INADVERTENT SURRENDER! HOW YOU COULD BE HELPING YOUR TENANT TO AVOID RENT PAYMENTS...

01/09/2009
Let’s face it, times are tough. When operating costs need to be downsized premises are often an obvious choice. With landlords retaining the upper hand, often requiring sizeable payouts to end the lease early, tenants might resort to more risky ways of avoiding rent.  
 
The recent case of Artworld Financial Corporation v Safaryan & Ors [2009][1]highlights the need for landlords to be vigilant to avoid inadvertently surrendering their lease and losing out on sizeable rent payments.

[1]EWCA Civ 303, CA; [2009] 23 EG 94, [2009] All ER (D) 02 (Mar)
 
What is a surrender?
 
A lease can be ended by surrender and there are two types. The first is express surrender where the landlord and tenant agree to end the tenancy. This is often documented and money changes hands. The second is by operation of law. One of the ways in which a lease can be ended by operation of law is where the tenant gives up possession of the property and the landlord accepts this.
 
What happened in the Artworld case?
 
Artworld Financial Corporation owned a west London property which it let to the Safaryan family on a 3 year lease in September 2004 at a rent of £390,000 per annum. 15 months before the lease was due to expire the tenants purported to end the lease by handing back the keys to the landlord with rent payments totalling £487,500 still outstanding. The tenant argued that the landlord had accepted the situation so that the lease was at an end and no further rent was due as a result of an implied surrender by operation of law.
 
Although it was clear in correspondence between the parties that the landlord was not treating the lease as at an end it was considered relevant that the landlord:
 
  • accepted the keys back from the tenant;
  • obtained a check out report and inventory;
  • redecorated parts of the property to suit the landlord’s own occupation; and
  • allowed family members of the shareholders of the landlord to occupy the property for their own benefit.
 
What did the Court decide?
 
The Court’s decision was that actions spoke louder than words. Although the landlord had contested the surrender in writing it had acted as though the tenant no longer had a right to be there. The threshold was a high one but the acts stated above were enough to show that the landlord had gone significantly beyond actions consistent with the continued lease of the property by the tenant.

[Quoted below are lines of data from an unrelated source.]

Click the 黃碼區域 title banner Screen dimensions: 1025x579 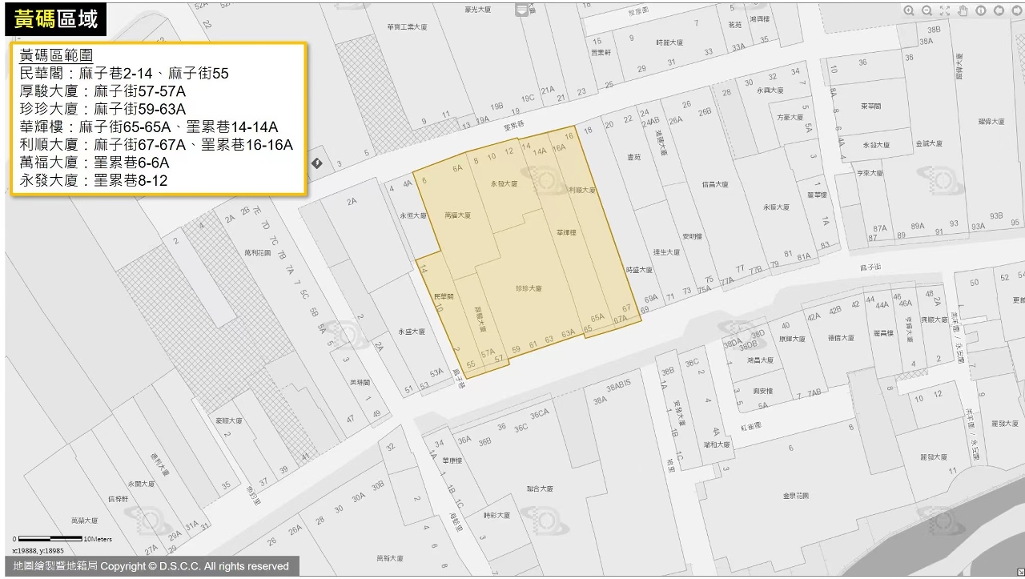pyautogui.click(x=55, y=19)
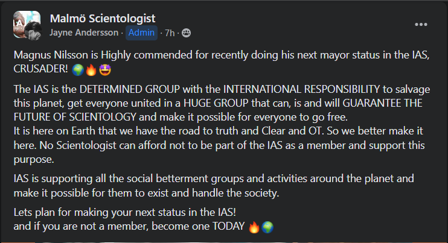
Task: Click the group members privacy icon
Action: tap(186, 33)
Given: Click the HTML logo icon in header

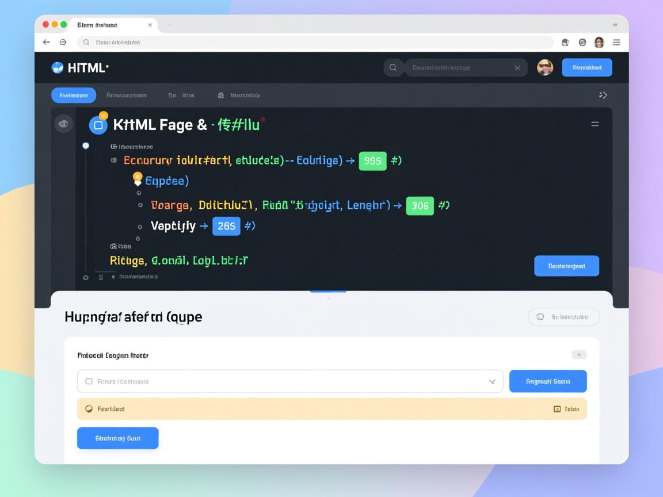Looking at the screenshot, I should coord(58,68).
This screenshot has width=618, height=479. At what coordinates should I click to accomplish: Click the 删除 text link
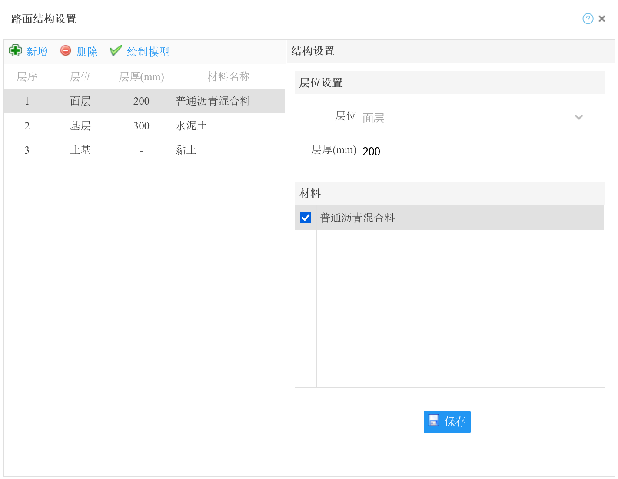click(x=87, y=52)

What impact does the ruling have on landlords managing an investment portfolio?
 
The Artworld case is a cautionary tale for those managing real estate investment portfolios. Each case will turn on its individual facts but the following points should be noted:
 
  • Make sure junior estate managers know of the risks and when to escalate any tenant activity.
 
  • Consider implementing a process to deal with tenants who take unilateral action e.g. handing back keys.
 
  • Take advice early and don’t make any unequivocal acts until you are sure of your position.
 
  • Balance mitigating your loss against not agreeing to a surrender. Actions consistent with the landlord’s rights in the lease or basic actions taken to preserve the property are unlikely to prejudice your position.

Sara Mounsey is a solicitor in Langleys’ Real Estate Unit.
 
© Langleys Solicitors, 2009. This article applies to England and Wales only. Published for general information purposes only and not intended as legal advice.